Kira Navarez and the company she works for were finishing up its survey of Adrasteia, an earth-size moon, light-years away from earth. On the last night of their mission, they celebrated their departure in the mess hall. While Kira and her fiance, Alan, were at the punch bowl, the expedition boss cleared a path to her. He said, “We have a problem: one of the drones down south went dead.” Kira said, “So? Send another one.” Her boss replied, “They’re too far away, and we don’t have time to print a replacement. Last thing the drone detected was some organic material along the coastline. Needs to be checked before we leave.” The moon they were on had to be cleared before the expected colonist could arrive. Kira would have to shuttle down in the morning and check it out. Kira and Alan spent the night together before Kira’s mission in the morning. That night, Alan asked Kira if she would be his wife. She said, “Yes. Thousand times yes.”
The organic material in question was on the top of a hill a few hundred meters to the south of her shuttle. “At the top of the hill, she found a flat spread of rock scored with deep grooves from the last planetary glaciation...biologically, there wasn’t much interest on Adrasteia...still, the absence of more developed forms of life was a plus when it came to terraforming: it left the moon a lump of raw clay, suitable for remolding however the company, and the settlers, saw fit.”

Data
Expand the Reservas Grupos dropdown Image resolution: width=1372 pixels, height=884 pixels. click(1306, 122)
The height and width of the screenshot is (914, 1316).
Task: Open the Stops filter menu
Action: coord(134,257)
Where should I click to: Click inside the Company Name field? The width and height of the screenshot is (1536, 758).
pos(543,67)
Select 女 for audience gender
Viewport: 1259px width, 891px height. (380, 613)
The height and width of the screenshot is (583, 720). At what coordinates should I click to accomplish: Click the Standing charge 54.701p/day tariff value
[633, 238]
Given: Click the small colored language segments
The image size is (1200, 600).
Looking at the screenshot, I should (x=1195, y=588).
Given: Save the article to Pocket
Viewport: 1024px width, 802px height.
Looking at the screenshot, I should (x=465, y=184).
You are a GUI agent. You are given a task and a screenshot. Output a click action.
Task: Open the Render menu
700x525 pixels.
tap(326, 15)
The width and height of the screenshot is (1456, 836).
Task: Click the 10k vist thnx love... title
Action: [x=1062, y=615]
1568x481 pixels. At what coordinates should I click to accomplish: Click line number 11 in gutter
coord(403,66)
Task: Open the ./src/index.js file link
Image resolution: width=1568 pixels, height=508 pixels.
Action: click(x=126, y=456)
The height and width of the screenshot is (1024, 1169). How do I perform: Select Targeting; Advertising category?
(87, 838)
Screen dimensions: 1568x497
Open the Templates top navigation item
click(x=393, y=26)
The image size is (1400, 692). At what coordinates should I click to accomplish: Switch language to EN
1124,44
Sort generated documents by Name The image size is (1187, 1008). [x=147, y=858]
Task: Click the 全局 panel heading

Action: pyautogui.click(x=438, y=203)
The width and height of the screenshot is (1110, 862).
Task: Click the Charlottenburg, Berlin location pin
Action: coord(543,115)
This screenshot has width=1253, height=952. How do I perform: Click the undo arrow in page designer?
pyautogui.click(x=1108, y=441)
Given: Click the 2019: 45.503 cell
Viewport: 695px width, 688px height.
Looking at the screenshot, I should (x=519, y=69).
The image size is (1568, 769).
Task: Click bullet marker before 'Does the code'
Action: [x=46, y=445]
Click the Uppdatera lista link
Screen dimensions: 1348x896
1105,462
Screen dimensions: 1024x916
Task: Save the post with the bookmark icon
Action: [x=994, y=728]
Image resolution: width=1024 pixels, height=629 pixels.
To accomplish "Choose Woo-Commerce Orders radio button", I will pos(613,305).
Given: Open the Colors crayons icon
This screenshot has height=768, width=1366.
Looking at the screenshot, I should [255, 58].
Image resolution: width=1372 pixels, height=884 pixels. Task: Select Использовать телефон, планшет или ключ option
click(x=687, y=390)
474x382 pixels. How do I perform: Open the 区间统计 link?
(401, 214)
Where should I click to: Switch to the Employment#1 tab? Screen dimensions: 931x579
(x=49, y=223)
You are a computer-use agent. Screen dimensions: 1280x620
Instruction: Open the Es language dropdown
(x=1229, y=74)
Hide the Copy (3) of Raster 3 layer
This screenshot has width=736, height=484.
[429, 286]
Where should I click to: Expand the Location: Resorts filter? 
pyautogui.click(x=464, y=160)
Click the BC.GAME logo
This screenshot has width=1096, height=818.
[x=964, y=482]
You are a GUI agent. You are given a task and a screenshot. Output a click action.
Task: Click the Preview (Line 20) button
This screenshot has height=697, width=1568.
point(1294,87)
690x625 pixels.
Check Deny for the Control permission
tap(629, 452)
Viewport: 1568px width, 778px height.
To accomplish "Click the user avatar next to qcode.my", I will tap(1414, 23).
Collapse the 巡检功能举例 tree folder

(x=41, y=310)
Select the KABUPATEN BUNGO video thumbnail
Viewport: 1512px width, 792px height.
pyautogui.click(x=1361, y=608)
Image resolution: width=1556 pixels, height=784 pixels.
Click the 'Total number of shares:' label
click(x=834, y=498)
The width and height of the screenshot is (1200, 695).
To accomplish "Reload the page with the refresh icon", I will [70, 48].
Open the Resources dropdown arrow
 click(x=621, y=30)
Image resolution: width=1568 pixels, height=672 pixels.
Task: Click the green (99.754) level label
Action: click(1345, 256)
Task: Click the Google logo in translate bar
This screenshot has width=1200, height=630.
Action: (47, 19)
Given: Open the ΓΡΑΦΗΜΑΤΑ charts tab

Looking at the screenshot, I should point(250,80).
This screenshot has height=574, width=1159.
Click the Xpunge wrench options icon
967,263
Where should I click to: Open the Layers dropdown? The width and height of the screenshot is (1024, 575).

Brief 1
From the passage about the Adrasteia mission, list every line that a character speaks aloud, along with who says it.
Brief 2
Pick up the passage about the Adrasteia mission right after its final sentence and keep writing.

Response box 1
- Expedition boss: "We have a problem: one of the drones down south went dead."
- Kira: "So? Send another one."
- Expedition boss: "They're too far away, and we don't have time to print a replacement. Last thing the drone detected was some organic material along the coastline. Needs to be checked before we leave."
- Kira: "Yes. Thousand times yes."

Response box 2
She found a rock formation that looked like the result of a meteor strike or a volcanic eruption. She then fell into the hole. “Kira lay where she was, stunned. In front of her, all she saw was rock and shadow.” She was lying on a pile of stone rubble, covered in dust. When her head cleared, she realized that she fell into a room. It had to be made by intelligent aliens. The dust started to cover her body like a series of tight, ever-shifting bands. “Outside the suit, the dust flowed over her visor, plunging her into darkness, Inside the suit, the tendrils wormed their way over her shoulder and across her neck and chest...she opened her mouth to scream as the torrent of dust rushed inside of her. And all went blank.”
The tight suit of tendrils and dust is the focus of the novel (that could have been finished in 350 pages). What is it? Is the suit good or bad? It is capable of defending her in any attack, but possessing it causes ungodly damage to many planets and aliens. Why does all of the universe seem to want the suit? Good luck finding that out...I was on page 646 and still didn’t know. The author has to learn how to leak out a little information in order to keep the reader interested...but alas, he didn't.
RATING: 3 out of 5 stars
Comment: I’m not into exotic-looking aliens like you would see in a Star Wars movie. That’s how I visualized the different types of aliens in Paolini’s space opera. Give me a good ole Robot like Robby or Gork anytime before an Ewok, Chewbacca or God forbid...a Jar Jar Binks!
In Larry Niven’s classic 1985 novel, Footfall, the antagonists threatening Earth are the Fithps, baby elephant-looking creatures with multiple trunks. Why is this monster okay? Because it’s a single entity. No other creature appears in the novel. See my review of this wonderful story on 3/30/2011.